Disallow htmltags

PHP programming forum. Ask questions or help people concerning PHP code. Don't understand a function? Need help implementing a class? Don't understand a class? Here is where to ask. Remember to do your homework!

Moderator: General Moderators

Post Reply
Terriator
Forum Commoner
Posts: 60
Joined: Mon Jul 04, 2005 12:46 pm

Disallow htmltags

Post by Terriator »

Hey,

I currently have a kind of a "shoutbox"-function based on a mysql-table, but it oftenly get messed up when users type in html-codes, so I was wondering, how do I disallow users to upload any kind of "codes" into the database???

Thanks,
Mathias
User avatar
feyd
Neighborhood Spidermoddy
Posts: 31559
Joined: Mon Mar 29, 2004 3:24 pm
Location: Bothell, Washington, USA

Post by feyd »

matthijs
DevNet Master
Posts: 3360
Joined: Thu Oct 06, 2005 3:57 pm

Post by matthijs »

You can use strip_tags and/or htmlentities depending on the exact situation

Code: Select all

<?php
$newstring = strip_tags($string);
echo htmlentities($newstring, ENT_QUOTES, 'UTF-8');
?>
Strip_tags strips all html tags completely, however does not encode ampersands. If you would only use htmlentities, characters like < and > etc are encoded so they are no longer interpreted as html. Check the manual for a better explanation and/or the finer details.
User avatar
feyd
Neighborhood Spidermoddy
Posts: 31559
Joined: Mon Mar 29, 2004 3:24 pm
Location: Bothell, Washington, USA

Post by feyd »

something of note: strip_tags() is fairly, shall we say, dumb in how it strips tags, as noted in the first link I posted.
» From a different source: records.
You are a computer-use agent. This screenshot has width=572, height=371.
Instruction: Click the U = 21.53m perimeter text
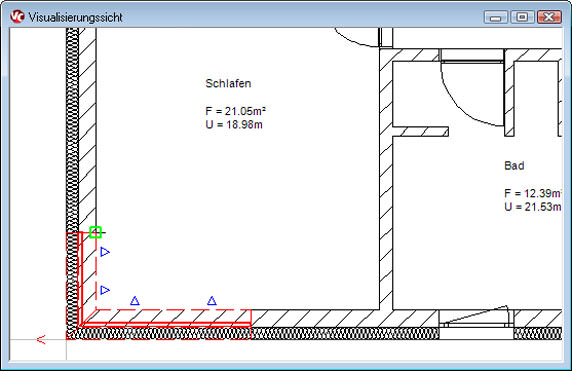pos(533,207)
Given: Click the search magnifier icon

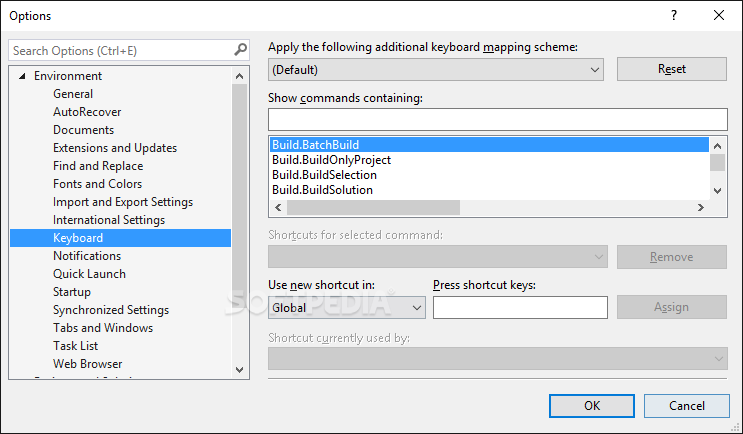Looking at the screenshot, I should [240, 50].
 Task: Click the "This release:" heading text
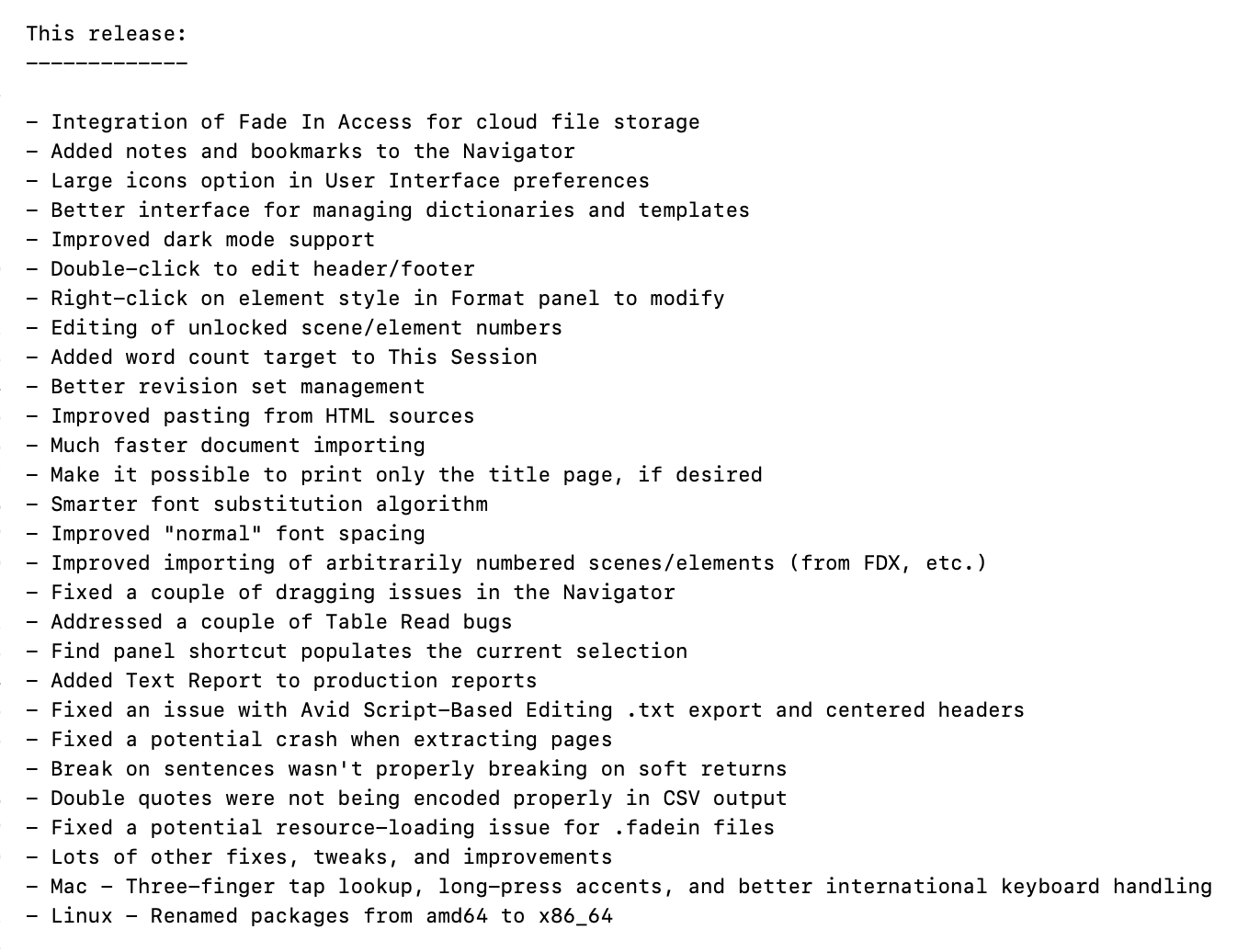[x=106, y=34]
Although since writing that, I have written a newer version of a smarter strip_tags():

Code: Select all

function megaStripTags($source)
{
	$p = array(
		'#<\s*(style|script)[^>]*>.*?<\s*/\s*\\1[^>]*>#si' 						=> ' ',							//	convert <script> and <style> containers to a single space
		'#<(?:\s*/)?\s*[^>]+([a-z]+\s*=\s*(["\']?)([^>]*?)\\2)*[^>]*>#si' 	=> ' ',							//	convert all remaining tags to a space
		'#&nbsp;#i' 																			=> ' ',							//	convert &nbsp; to a space
		'/&#(25[0-5]|2[0-4][0-9]|1[0-9][0-9]|[1-9][0-9]|[0-9]);/e' 				=> 'chr(intval("\\1"))',	//	convert &#0-255 into the character literal
		'/&/' 																				=> '&',							//	convert & entity into the literal &
	);
	return preg_replace(array_keys($p),array_values($p),$source);
}
Although this functions does a bit more than just strip tags, you can comment out the various lines depending on what you want to remove or not.
matthijs
DevNet Master
Posts: 3360
Joined: Thu Oct 06, 2005 3:57 pm

Post by matthijs »

Feyd, could you explain what the megaStripTags does compared to the regular strip_tags? The regex is - yet- quite hard to understand for me. I read the other thread and made a simple test case, and so far yours seems a bit more intelligent.

Code: Select all

$string = "Let's test this <script and</h2> see"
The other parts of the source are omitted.